Although denied the 1997 World Series championship in a heart-breaking loss in extra innings in the seventh game against the Florida Marlins, Mike Hargrove will remain one of the most beloved managers in Cleveland Indians history.
Hargrove is the fifth Tribe manager—all former Cleveland ballplayers—to be inducted in the Greater Cleveland Sports Hall of Fame. He joins Mel Harder, Roger Peckinpaugh, Steve O’Neill and Tris Speaker.
A native of Perryton, Texas (the city’s baseball stadium is named in his honor), Hargrove played 7 years for the Tribe before managing it for nine years. He began his playing career with Texas before coming to Cleveland via a trade with San Diego. As a manager, Hargove skippered both Baltimore and Seattle after leaving Cleveland.
Voted American League Rookie of the Year in 1974, Hargrove carried the most unique of nicknames: The Human Rain Delay. He earned it through his ritual between pitches of stepping out of the batter’s box to readjust his hitting gloves, hitch up his pants, rub his nose, knock dirt from his spikes and tamp on his helmet.
Hargrove played for 12 years. He had a career batting average of .290 and was an All-Star in 1975. He retired in 1985, and within two years was managing Class A Kinston of the Carolina League. Hargrove was voted the circuit’s Manager of the Year in his rookie season.
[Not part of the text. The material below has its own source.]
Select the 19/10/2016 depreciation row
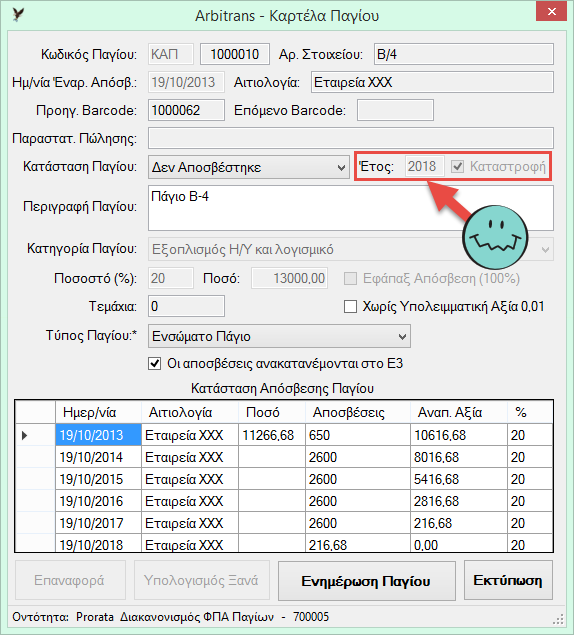 pos(284,501)
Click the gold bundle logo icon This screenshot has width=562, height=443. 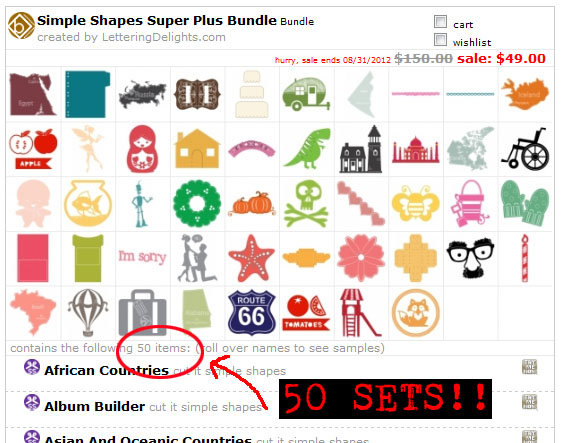[21, 25]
The Indians named Hargrove its manager in 1991. He had winning records in six of his nine years in Cleveland, won five consecutive American League Central championships and twice advanced to the World Series. Hargrove’s first American League Central title in 1995 ended a 40-year drought between championships, the Indians having won the American League pennant in 1954.
Hargrove is the second winningest manager in Cleveland Indians history. His 721 victories are just seven wins shy of record holder Lou Boudreau’s total.